Wednesday, December 26, 2007

Spitzer's Obstruction of Justice?

Is New York Governor Eliot Spitzer (D) engaging in obstruction of justice by having various underlings purge email and computer records that were the focus of Albany County District Attorney David Soares' investigation into Troopergate?

It certainly seems fishy that the records would be purposefully purged - destroyed - by Spitzer's team, even knowing that those records were sought by the District Attorney in to whether the Democrat was using State Troopers to look into Republican Senate Majority Leader Joe Bruno's use of state helicopters. Bruno himself remains under investigation by the FBI for his outside consulting work, but he's formally severed ties with one of those business groups.

UPDATE:
Frederick Dicker has much more on Spitzer's stonewalling, including that the Governor is refusing to give the names of the ISPs that handled the email that was deleted to investigators. Some of those emails might be recoverable depending on the email processing protocols involved for deleted emails (30/60/90 day holds before purging).
Gov. Spitzer is endangering the recovery of potentially crucial e-mail evidence relating to the Dirty Tricks Scandal by refusing to give investigators the names of Internet service providers used by himself and his aides, sources have told The Post.

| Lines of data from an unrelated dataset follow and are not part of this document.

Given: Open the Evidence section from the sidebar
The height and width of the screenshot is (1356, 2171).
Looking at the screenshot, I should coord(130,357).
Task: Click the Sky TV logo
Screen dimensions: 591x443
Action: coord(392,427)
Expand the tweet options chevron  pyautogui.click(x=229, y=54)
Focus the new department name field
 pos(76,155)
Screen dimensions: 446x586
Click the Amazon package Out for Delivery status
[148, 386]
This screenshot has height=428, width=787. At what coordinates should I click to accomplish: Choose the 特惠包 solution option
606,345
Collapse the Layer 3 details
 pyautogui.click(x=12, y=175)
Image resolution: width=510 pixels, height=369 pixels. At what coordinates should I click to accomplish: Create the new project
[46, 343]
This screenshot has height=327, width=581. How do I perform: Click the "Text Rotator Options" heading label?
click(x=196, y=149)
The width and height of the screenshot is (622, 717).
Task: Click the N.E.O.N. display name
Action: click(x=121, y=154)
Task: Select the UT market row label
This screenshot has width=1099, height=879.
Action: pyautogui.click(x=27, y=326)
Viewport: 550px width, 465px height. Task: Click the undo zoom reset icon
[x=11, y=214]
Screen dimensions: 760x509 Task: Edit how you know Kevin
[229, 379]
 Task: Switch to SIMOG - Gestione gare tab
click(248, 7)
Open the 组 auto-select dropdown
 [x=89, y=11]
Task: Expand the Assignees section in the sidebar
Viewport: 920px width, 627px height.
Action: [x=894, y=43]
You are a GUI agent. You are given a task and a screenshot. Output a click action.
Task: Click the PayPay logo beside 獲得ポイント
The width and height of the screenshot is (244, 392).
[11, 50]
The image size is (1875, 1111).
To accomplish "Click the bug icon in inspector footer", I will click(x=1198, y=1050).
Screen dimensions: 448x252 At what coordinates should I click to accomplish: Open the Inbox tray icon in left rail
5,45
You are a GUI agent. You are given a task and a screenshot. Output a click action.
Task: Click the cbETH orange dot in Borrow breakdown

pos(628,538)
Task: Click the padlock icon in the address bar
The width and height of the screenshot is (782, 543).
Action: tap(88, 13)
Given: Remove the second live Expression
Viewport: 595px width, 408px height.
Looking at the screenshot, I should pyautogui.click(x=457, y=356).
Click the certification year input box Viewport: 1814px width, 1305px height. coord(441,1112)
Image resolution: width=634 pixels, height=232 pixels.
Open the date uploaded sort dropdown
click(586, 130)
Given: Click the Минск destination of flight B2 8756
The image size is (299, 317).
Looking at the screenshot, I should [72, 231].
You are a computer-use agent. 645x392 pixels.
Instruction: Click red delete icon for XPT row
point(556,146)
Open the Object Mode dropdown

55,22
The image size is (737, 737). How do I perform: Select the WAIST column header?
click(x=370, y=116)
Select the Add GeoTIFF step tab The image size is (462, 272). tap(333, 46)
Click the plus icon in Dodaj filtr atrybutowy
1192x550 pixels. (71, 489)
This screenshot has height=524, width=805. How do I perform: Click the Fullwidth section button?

The refusal has blocked the Senate Investigations Committee from issuing subpoenas to ISPs for personal BlackBerries and other e-mail-equipped devices known to be used by Spitzer and his senior aides.

"I sent [Spitzer counsel] David Nocenti a letter asking for the names of the ISPs in October, and he hasn't even answered me," Senate Investigations Committee Chairman George Winner (R-Elmira) told The Post.

"Then we sent out a subpoena for the information, and the governor is fighting that in court. I can't just send out a general subpoena to Yahoo! or Hotmail or AOL or Road Runner. I need to know what ISPs are being used by the governor and his aides."
Spitzer definitely looks like he's got something to hide by his actions - and it's again a sign that it's business as usual in Albany.